GIVEN PROBLEM: Reproduce the data starting at the line that contains "Select the Winnipeg: Chalmers" and ending at the line that contains "(x=353, y=64)", replacing "Playback" with "Audio" and changing nothing else.
====
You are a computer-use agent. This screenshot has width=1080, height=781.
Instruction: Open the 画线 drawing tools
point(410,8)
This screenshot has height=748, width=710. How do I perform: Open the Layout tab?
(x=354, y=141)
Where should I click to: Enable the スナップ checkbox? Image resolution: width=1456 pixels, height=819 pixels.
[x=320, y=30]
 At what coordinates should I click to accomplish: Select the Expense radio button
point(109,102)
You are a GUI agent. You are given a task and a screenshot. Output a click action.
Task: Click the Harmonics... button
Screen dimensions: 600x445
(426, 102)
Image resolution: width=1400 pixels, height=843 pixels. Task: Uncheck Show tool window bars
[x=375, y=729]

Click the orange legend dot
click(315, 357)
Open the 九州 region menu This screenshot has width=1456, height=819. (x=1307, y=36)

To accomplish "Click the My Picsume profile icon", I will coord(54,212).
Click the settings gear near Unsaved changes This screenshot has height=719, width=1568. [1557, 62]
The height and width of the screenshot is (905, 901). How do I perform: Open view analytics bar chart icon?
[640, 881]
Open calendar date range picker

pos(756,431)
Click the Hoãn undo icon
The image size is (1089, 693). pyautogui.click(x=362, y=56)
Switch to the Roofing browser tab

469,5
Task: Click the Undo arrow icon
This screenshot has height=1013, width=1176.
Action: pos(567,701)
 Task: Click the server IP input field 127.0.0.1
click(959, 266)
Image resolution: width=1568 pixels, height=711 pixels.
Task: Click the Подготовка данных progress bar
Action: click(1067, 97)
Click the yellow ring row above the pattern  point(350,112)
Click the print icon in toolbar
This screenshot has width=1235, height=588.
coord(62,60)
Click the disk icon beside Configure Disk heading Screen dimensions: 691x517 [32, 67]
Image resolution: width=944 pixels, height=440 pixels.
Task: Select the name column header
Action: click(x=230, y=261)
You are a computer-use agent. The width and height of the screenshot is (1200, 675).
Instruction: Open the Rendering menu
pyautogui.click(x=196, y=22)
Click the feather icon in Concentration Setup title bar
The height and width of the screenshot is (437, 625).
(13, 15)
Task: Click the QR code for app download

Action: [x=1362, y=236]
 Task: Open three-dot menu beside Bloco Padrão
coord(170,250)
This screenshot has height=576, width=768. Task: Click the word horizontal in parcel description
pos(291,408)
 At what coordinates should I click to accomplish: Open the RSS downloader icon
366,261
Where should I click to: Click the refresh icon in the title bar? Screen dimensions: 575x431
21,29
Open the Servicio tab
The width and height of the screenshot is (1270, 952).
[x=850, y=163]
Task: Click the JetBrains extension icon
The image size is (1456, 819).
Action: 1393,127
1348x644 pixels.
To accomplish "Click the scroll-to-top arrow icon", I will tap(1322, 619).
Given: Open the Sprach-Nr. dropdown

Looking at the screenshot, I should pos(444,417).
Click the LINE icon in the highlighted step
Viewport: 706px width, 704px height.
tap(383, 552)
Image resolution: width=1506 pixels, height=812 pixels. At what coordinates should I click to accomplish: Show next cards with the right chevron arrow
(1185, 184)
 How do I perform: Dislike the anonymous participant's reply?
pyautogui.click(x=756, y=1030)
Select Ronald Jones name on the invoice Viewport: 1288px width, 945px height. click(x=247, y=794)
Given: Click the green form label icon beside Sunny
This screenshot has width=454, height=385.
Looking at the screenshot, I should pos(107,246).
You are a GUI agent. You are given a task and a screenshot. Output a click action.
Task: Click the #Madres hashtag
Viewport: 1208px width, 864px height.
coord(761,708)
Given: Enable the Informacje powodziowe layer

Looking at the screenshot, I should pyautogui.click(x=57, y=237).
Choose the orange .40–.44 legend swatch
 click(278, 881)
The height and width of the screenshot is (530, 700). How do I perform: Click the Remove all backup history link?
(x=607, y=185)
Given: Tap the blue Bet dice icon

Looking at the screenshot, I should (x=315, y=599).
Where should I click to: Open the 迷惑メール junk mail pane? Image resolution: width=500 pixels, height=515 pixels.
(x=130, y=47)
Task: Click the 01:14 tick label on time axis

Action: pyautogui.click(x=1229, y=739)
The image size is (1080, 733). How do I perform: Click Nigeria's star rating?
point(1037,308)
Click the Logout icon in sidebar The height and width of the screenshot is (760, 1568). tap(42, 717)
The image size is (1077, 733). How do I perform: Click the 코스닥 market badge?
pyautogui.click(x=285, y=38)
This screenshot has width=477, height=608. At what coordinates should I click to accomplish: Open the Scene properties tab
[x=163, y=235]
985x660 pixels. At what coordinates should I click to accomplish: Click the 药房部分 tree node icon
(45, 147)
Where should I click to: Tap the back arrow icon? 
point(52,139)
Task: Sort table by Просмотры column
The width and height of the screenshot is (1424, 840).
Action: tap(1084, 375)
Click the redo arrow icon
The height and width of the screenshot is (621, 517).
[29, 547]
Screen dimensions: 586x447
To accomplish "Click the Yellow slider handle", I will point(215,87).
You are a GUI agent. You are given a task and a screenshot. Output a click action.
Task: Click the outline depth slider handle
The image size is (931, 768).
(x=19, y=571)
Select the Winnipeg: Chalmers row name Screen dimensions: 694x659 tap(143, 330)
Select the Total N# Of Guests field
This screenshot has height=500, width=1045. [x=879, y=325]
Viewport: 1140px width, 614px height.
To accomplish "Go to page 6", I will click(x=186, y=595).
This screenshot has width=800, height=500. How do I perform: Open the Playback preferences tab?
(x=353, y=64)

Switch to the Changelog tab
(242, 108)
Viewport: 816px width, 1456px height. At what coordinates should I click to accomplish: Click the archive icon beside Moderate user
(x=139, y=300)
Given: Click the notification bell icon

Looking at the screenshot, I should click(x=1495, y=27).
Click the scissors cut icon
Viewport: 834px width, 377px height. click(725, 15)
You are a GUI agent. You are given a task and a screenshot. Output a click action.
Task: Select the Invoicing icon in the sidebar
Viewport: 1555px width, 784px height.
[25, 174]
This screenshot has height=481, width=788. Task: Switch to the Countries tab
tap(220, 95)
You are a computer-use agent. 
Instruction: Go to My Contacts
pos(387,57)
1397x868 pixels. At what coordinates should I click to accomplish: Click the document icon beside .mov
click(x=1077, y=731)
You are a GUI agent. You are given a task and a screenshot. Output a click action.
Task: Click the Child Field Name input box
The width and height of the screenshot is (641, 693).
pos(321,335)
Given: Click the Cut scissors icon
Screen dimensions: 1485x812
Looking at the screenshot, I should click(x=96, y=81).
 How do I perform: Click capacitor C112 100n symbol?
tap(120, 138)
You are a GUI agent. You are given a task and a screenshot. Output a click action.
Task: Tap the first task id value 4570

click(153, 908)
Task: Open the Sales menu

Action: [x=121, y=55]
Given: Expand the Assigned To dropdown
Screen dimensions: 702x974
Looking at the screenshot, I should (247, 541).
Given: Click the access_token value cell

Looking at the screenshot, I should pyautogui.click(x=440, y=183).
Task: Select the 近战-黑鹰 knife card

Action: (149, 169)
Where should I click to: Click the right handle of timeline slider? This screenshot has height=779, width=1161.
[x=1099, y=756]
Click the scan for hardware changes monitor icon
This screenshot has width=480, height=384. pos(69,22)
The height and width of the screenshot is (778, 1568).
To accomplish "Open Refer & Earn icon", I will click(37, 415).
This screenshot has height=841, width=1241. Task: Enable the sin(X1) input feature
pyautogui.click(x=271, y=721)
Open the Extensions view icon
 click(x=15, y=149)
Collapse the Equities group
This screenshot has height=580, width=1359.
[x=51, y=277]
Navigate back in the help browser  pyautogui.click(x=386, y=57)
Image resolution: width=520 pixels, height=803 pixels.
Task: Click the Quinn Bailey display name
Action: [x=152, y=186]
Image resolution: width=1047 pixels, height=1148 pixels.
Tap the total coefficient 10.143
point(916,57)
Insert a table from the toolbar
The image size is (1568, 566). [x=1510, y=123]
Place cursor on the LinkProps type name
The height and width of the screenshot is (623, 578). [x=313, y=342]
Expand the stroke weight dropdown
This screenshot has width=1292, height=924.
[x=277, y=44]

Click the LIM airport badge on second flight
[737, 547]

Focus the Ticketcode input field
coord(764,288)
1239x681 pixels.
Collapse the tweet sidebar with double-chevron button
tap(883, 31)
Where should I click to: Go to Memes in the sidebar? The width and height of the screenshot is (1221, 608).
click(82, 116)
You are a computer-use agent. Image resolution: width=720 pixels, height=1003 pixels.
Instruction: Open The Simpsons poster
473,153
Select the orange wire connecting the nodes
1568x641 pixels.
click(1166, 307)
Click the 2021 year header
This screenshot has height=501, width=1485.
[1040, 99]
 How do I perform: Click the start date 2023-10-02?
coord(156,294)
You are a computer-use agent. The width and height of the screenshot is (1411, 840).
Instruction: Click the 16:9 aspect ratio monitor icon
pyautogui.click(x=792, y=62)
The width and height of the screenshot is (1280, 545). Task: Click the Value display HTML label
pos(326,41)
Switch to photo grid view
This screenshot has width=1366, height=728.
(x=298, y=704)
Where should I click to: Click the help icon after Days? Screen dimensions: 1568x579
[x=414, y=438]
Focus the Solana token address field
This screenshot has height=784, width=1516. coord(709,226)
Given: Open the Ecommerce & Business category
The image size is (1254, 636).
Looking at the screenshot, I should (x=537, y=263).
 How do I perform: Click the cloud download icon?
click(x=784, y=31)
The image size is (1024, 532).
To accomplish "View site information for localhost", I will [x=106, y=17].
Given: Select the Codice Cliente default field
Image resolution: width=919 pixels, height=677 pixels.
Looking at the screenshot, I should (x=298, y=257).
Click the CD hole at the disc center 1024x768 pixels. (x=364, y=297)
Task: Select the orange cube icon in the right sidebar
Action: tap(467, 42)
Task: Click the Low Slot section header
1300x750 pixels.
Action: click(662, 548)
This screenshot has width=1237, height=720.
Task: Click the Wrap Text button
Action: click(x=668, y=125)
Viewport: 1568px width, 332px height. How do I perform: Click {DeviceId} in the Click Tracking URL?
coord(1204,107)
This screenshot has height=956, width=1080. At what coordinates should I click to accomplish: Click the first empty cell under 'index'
====
ANSWER TO THIS EXERCISE:
Select the Winnipeg: Chalmers row name Screen dimensions: 694x659 tap(143, 330)
Select the Total N# Of Guests field
This screenshot has height=500, width=1045. [x=879, y=325]
Viewport: 1140px width, 614px height.
To accomplish "Go to page 6", I will click(x=186, y=595).
This screenshot has width=800, height=500. How do I perform: Open the Audio preferences tab?
(x=353, y=64)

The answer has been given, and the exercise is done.